[Extracted information — start]

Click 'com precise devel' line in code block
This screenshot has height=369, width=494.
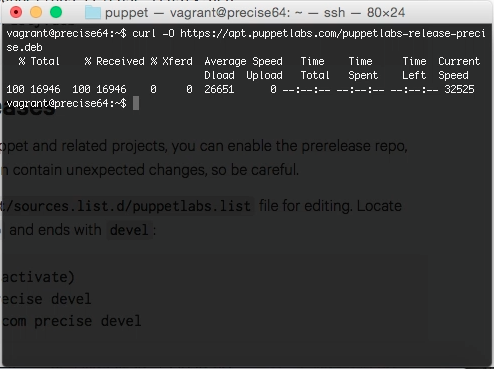pyautogui.click(x=71, y=321)
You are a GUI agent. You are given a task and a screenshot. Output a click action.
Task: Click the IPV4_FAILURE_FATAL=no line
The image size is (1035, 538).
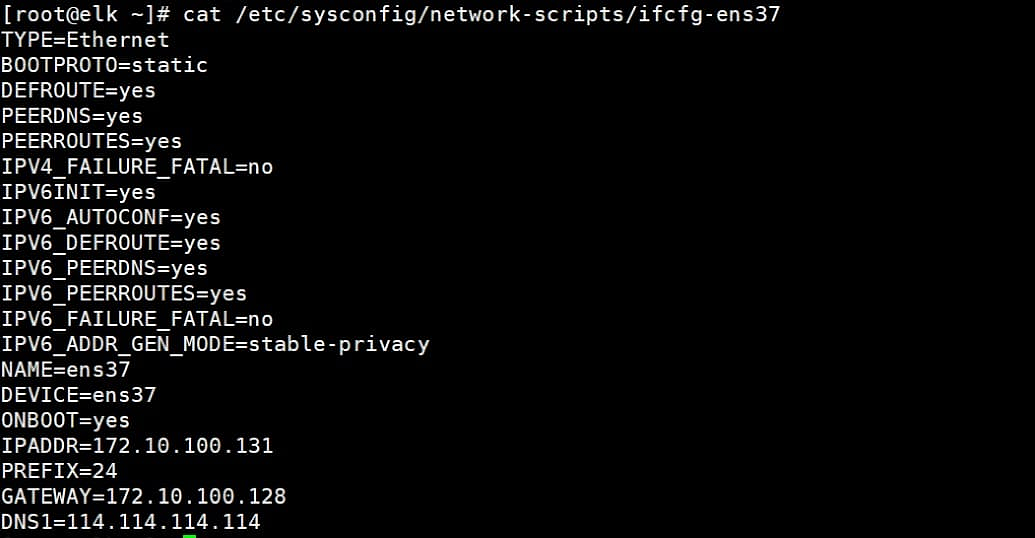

[Extracted information — finish]

## Your instructions
Please copy exactly the lines from the one containing "Task: Click the IPV4_FAILURE_FATAL=no line" through the last line of the records, both ends included, and leave out any pictures.

## Task solution
Task: Click the IPV4_FAILURE_FATAL=no line
The image size is (1035, 538).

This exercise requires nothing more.